Conroy/Labor 'plans' that all Australian ISPs be required to 'block' 
content on the ACMA's blacklist, and that the IWF's blacklist content be 
imported into the ACMA's blacklist. 

> The page in question was reported to the Internet Watch Foundation's
> hotline. The "content was considered to be a potentially illegal
> indecent image of a child under the age of 18, but hosted outside the
> UK. The IWF does not issue takedown notices to ISPs or hosting
> companies outside the UK, but we did advise one of our partner Hotlines
> abroad and our law enforcement partner agency of our assessment. The
> specific URL (individual webpage) was then added to the list provided
> to ISPs and other companies in the online sector to protect their
> customers from inadvertent exposure to a potentially illegal indecent
> image of a child." See http://iwf.org.uk/media/news.249.htm.
>
> Clean Feed is a separate system developed by BT, using the IWF list.

Separate to what David? BT's Clean Feed is implementation of technology to 
'block' material on the IWF's blacklist. Other UK ISPs have implemented 
either the same system or a similar one to also block 'block' material on 
the IWF's blacklist.

> It is voluntary to be a member of the IWF and it is not compulsory for
> members to block sites. However the IWF was founded as a response to
> government pressure to avoid regulation.
>
> A shame the industry in Australia didn't follow the UK lead and we'd
> probably be avoiding the situation of Conroy's proposals now.

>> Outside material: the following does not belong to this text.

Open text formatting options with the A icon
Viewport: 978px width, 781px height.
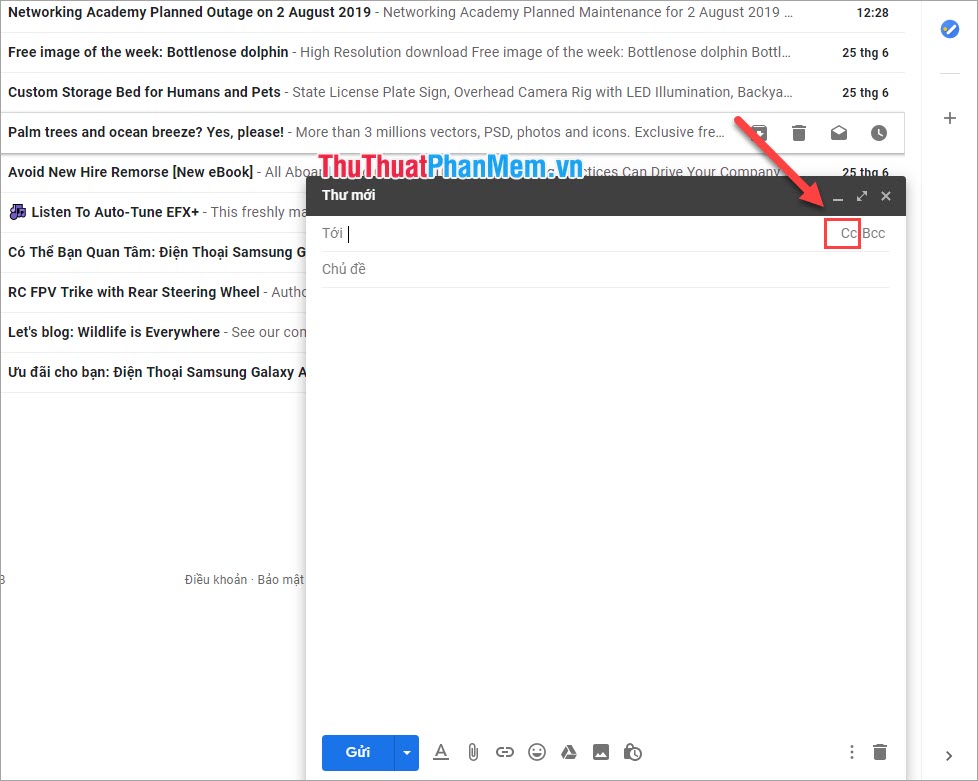pos(440,752)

Nonsense. Conroy/Labor's blocking plan goes way beyond what some UK ISPs 
do. ACMA's blacklist currently includes material legal offline in 
Australia, including R18+, and even if it didn't it would be just as 
useless as UK ISPs' systems are in preventing access to 'illegal' material, 
let alone protecting children from sexual abuse. Meanwhile children 
continue to be sexually abused and images of the crimes against them 
distributed by means of P2P hosted chatrooms and filesharing, Usenet 
newsgroups, IRC, Instant messaging, email, FTP and so on, and law 
enforcement agencies around the world are insufficiently well funded and 
resourced to make much of a dent in that serious problem.  Nevermind 
though, throwing $AU44.5 million at so-called blocking will enable the 
government to claim they've "done something" when all they've done is hide 
the problem rather than fight it, thereby reducing public pressure on 
politicians to 'do something' effective, at least among people who are 
clueless enough about technology to believe that 'blocking' websites 
actually works and that the Internet consists only of web sites.